Aux termes de l'article L. 551-1 du code de justice administrative : « Le président du tribunal administratif, ou son délégué, peut être saisi en cas de manquement aux obligations de publicité et de mise en concurrence auxquelles est soumise la passation des marchés publics (...) Les personnes habilitées à agir sont celles qui ont un intérêt à conclure le contrat et qui sont susceptibles d'être lésées par ce manquement (...). Le président du tribunal administratif peut être saisi avant la conclusion du contrat. Il peut ordonner à l'auteur du manquement de se conformer à ses obligations et suspendre la passation du marché ou l'exécution de toute décision qui s'y rapporte. Il peut également annuler ces décisions et supprimer les clauses ou prescriptions destinées à figurer dans le contrat et qui méconnaissent lesdites obligations (...). Le président du tribunal administratif ou son délégué statue en premier et dernier ressort en la forme des référés »
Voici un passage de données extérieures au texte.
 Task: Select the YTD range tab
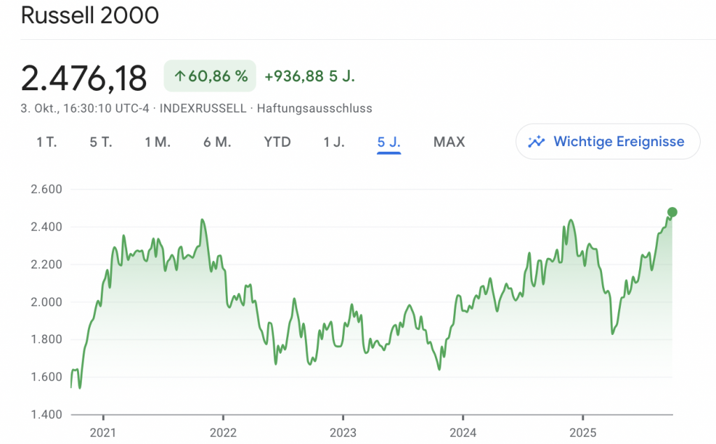coord(277,142)
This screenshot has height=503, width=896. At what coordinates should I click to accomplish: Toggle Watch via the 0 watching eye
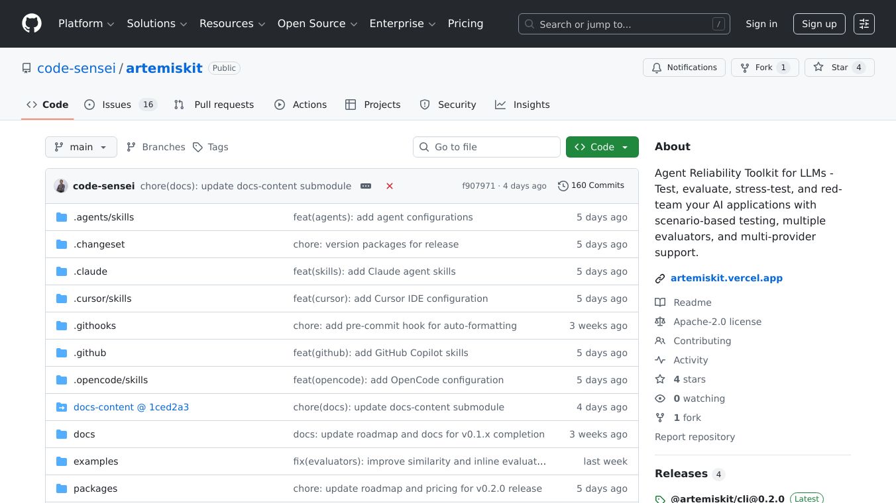point(660,398)
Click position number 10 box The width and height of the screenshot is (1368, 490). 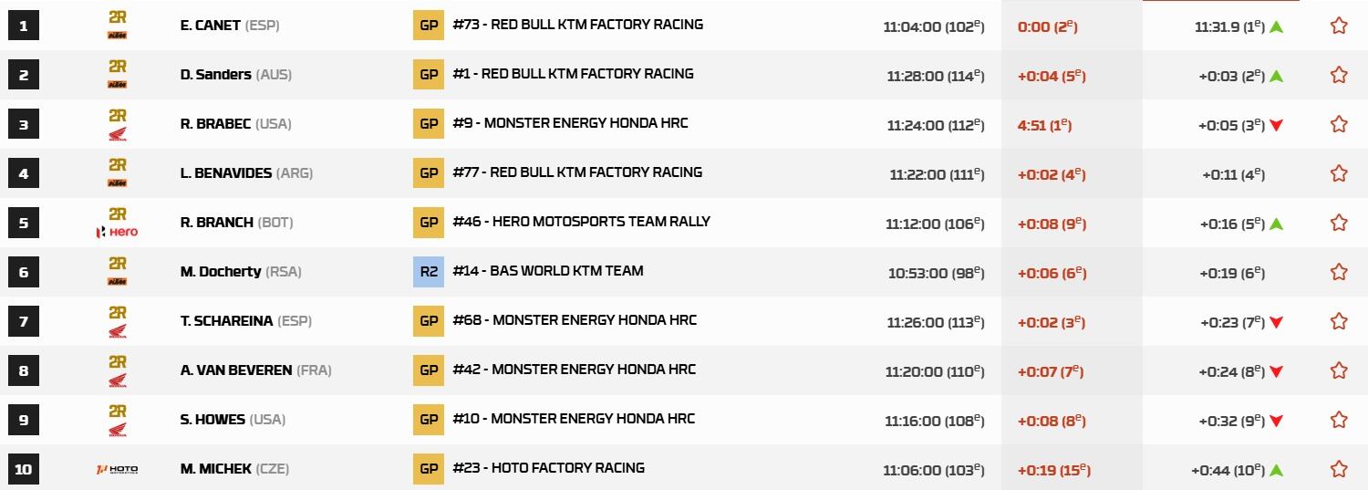[x=23, y=469]
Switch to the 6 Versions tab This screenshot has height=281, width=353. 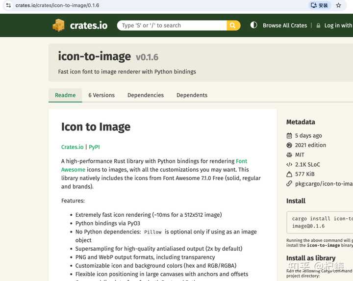tap(101, 95)
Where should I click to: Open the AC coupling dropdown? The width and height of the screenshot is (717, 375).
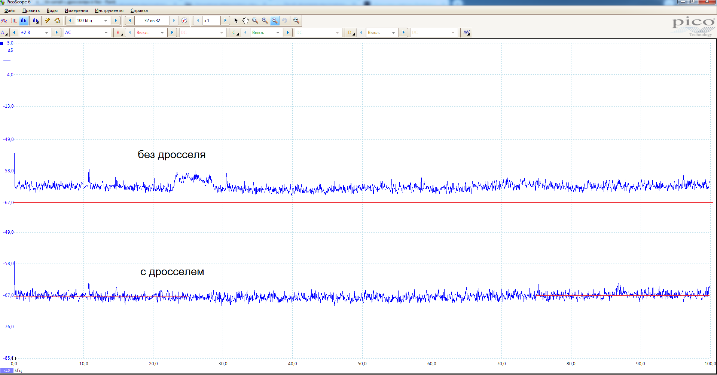click(x=106, y=33)
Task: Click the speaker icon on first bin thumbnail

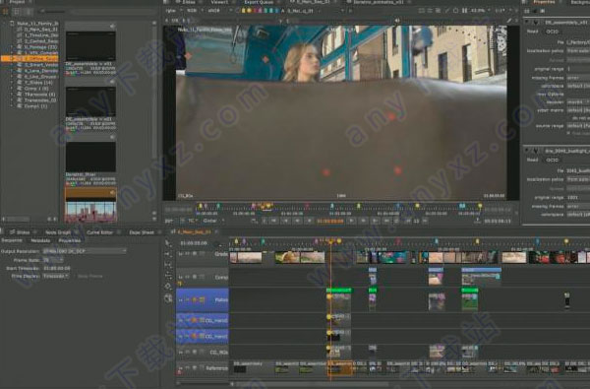Action: (x=112, y=26)
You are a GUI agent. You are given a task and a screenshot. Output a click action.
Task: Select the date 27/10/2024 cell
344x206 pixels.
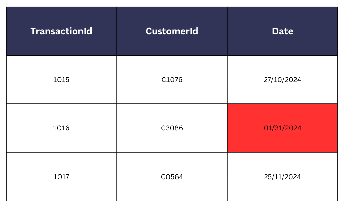282,80
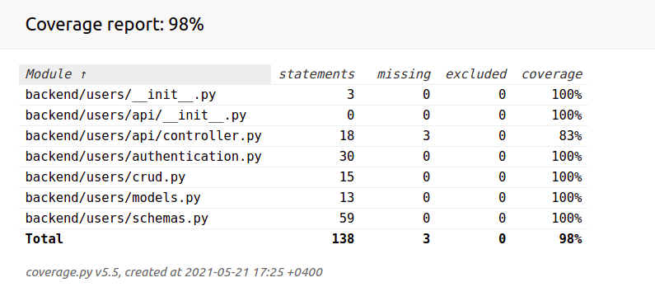The image size is (655, 301).
Task: Sort table by excluded column
Action: pos(475,74)
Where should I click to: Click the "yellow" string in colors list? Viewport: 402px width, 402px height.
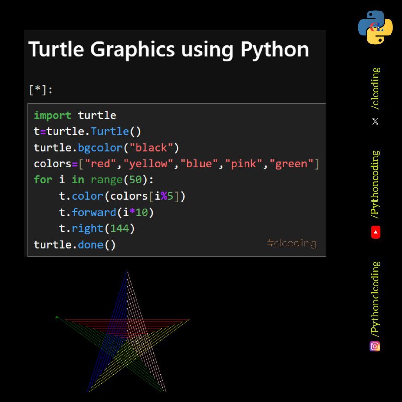click(148, 164)
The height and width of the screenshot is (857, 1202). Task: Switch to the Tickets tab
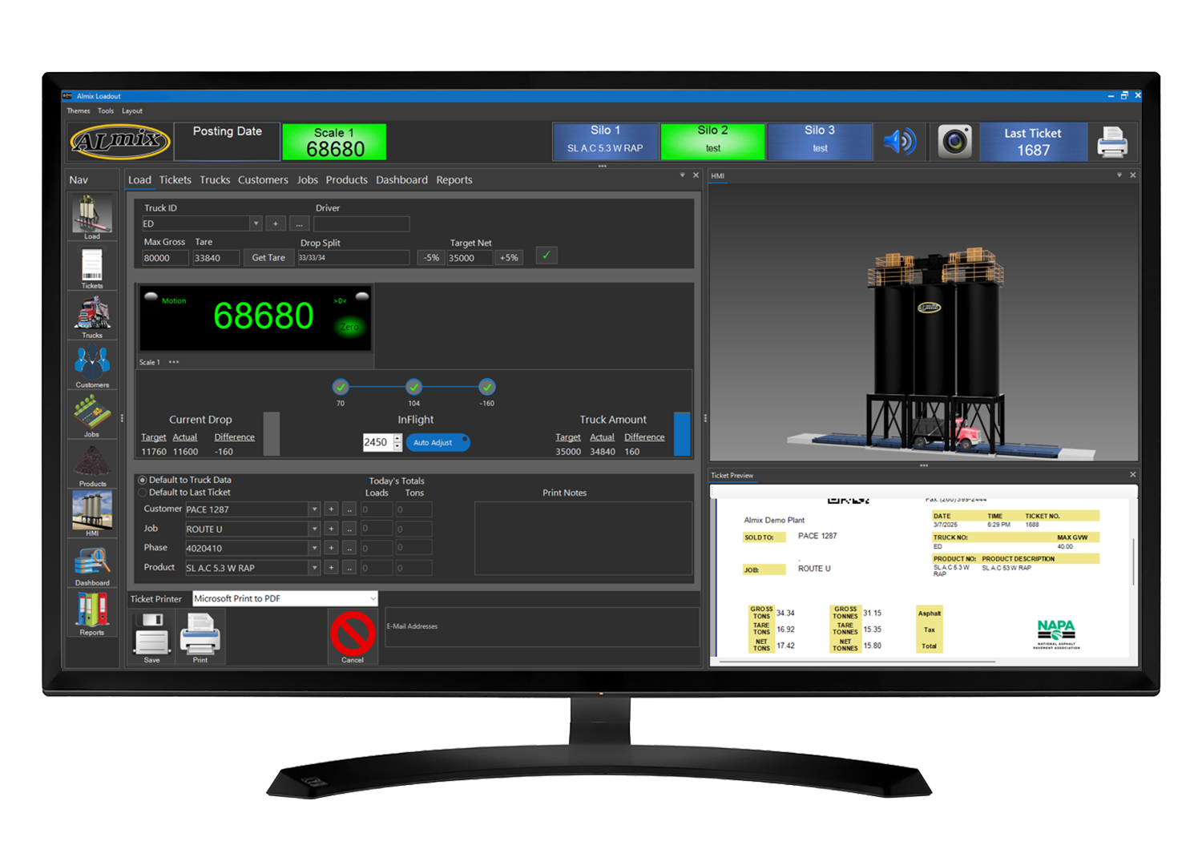coord(175,180)
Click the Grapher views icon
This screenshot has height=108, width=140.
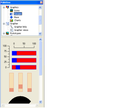pyautogui.click(x=12, y=30)
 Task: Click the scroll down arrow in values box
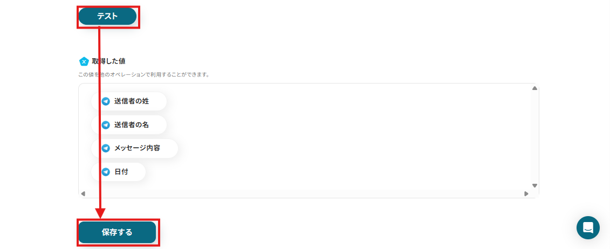click(534, 186)
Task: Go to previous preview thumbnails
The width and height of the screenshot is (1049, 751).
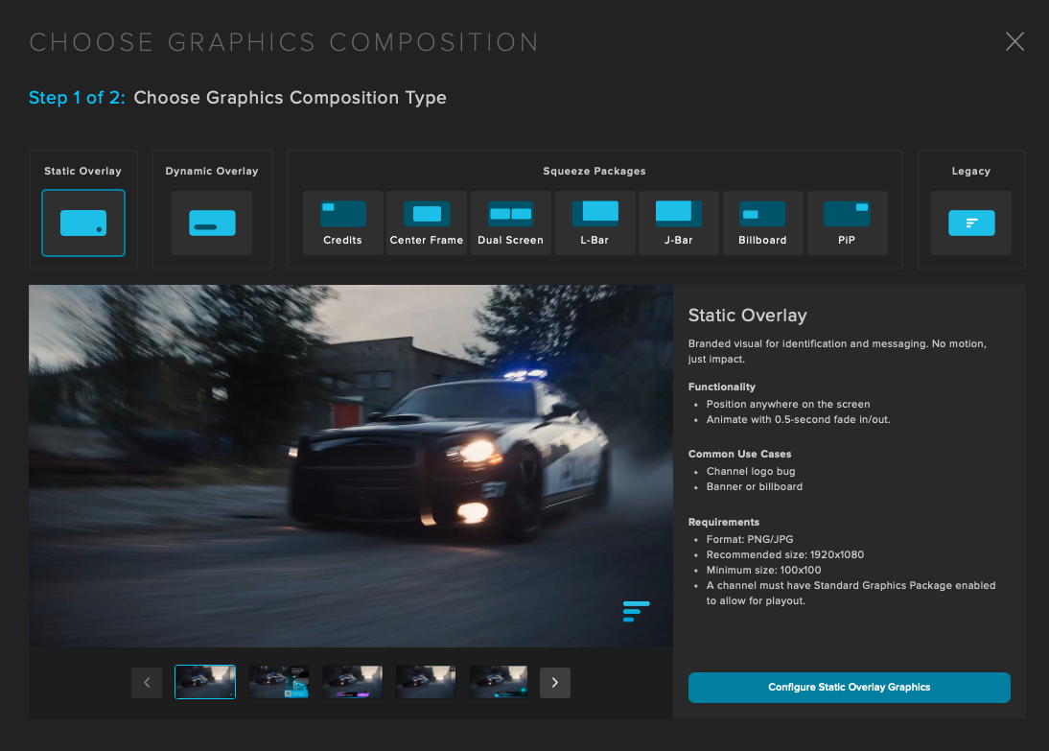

La commune de Brie a lancé, le 1er juillet 2014, une procédure négociée en vue de faire réaliser des études d'urbanisme portant sur la création d'une zone d'aménagement concerté.

L'offre du groupement composé des sociétés URBéA et Atelier Bouvier Environnement, Gwenaël Desnos et de l'association de gestion du Conservatoire national des arts et métiers des Pays de la Loire, a été retenue par une délibération du 16 mars 2015 du conseil municipal de Brie.

Par une ordonnance du 22 avril 2015, le juge du référé précontractuel a, sur la demande de la SARL Sitadin Urbanisme et Paysage et de la SCP Garnier et autres, annulé cette procédure à compter de l'examen des candidatures.

Le groupement attributaire et l'association de gestion du Conservatoire national des arts et métiers des Pays de la Loire se pourvoient en cassation contre cette ordonnance.

Pour annuler la procédure litigieuse, le juge du référé précontractuel a accueilli le moyen tiré de ce qu'il n'entre pas dans la mission de service public d'enseignement et de recherche du Conservatoire national des arts et métiers, établissement public, de délivrer des prestations de conseil juridique en droit de l'urbanisme.

Dans son arrêt en date du 18 septembre 2015, le Conseil d’Etat considère qu'il appartient au juge du référé précontractuel, saisi de moyens sur ce point, de s'assurer que l'appréciation portée par le pouvoir adjudicateur pour exclure ou admettre une candidature ne constitue pas un manquement aux obligations de publicité et de mise en concurrence. Dans ce cadre, lorsque le candidat est une personne morale de droit public, il lui incombe de vérifier que l'exécution du contrat en cause entrerait dans le champ de sa compétence et, s'il s'agit d'un établissement public, ne méconnaîtrait pas le principe de spécialité auquel il est tenu.

En l’espèce, il ressort toutefois des pièces du dossier soumis au juge des référés du tribunal administratif de Rennes que c'est l'association de gestion du Conservatoire national des arts et métiers des Pays de la Loire, personne morale de droit privé, qui était membre du groupement attributaire du marché litigieux et non l'établissement public lui-même.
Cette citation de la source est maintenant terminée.